■ Task prompt: Copy the lines below, starting with the line containing "Task: Enable the Внутренняя тень checkbox" and ending with the line containing "Click the 1E-3", inclusive. Reproduce them exactly, and leave out every line of the records outside that span.

■ Data rows:
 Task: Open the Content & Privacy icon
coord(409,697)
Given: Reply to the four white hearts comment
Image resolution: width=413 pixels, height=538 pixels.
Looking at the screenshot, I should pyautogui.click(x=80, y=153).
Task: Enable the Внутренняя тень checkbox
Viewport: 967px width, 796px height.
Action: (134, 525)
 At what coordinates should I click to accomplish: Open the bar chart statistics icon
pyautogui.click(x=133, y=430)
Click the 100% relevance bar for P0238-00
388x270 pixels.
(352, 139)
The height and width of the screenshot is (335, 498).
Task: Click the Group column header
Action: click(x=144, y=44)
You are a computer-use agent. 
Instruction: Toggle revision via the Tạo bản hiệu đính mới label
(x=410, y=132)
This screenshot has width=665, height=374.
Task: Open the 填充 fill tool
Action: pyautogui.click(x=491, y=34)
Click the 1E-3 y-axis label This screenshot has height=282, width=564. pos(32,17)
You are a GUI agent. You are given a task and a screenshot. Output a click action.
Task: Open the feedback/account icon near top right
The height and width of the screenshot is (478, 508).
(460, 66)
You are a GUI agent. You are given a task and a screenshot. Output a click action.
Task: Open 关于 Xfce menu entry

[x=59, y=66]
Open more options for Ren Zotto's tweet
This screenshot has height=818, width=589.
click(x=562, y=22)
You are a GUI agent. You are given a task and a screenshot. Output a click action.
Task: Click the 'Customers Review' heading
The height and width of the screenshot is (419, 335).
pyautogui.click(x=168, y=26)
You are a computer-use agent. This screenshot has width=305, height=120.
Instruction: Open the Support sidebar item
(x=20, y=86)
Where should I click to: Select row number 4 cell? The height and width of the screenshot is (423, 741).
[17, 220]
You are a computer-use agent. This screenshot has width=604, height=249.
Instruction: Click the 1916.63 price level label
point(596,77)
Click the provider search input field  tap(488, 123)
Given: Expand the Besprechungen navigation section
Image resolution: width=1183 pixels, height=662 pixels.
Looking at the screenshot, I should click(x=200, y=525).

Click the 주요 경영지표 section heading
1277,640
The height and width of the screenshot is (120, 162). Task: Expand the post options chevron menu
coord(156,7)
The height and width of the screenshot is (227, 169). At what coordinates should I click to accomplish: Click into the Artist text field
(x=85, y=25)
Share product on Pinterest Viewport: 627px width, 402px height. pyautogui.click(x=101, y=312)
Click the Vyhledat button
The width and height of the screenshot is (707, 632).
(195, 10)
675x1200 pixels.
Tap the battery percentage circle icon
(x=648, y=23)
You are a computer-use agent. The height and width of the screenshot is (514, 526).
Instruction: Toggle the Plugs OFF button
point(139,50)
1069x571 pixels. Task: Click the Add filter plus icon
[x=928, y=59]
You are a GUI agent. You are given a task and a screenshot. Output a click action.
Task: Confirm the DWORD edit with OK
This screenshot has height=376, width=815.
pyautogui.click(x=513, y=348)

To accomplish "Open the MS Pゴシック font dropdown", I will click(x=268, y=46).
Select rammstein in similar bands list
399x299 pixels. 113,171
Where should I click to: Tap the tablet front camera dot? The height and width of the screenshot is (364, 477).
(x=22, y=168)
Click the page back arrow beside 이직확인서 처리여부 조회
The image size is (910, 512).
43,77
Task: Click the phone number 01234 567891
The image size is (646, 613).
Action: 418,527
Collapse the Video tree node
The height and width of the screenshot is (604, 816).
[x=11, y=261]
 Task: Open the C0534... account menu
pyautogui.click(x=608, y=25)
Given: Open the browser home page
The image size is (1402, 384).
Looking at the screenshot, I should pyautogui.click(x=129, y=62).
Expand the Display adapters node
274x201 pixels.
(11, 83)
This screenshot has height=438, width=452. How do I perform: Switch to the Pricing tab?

■ Written solution:
Task: Enable the Внутренняя тень checkbox
Viewport: 967px width, 796px height.
Action: (134, 525)
 At what coordinates should I click to accomplish: Open the bar chart statistics icon
pyautogui.click(x=133, y=430)
Click the 100% relevance bar for P0238-00
388x270 pixels.
(352, 139)
The height and width of the screenshot is (335, 498).
Task: Click the Group column header
Action: click(x=144, y=44)
You are a computer-use agent. 
Instruction: Toggle revision via the Tạo bản hiệu đính mới label
(x=410, y=132)
This screenshot has width=665, height=374.
Task: Open the 填充 fill tool
Action: pyautogui.click(x=491, y=34)
Click the 1E-3 y-axis label This screenshot has height=282, width=564. pos(32,17)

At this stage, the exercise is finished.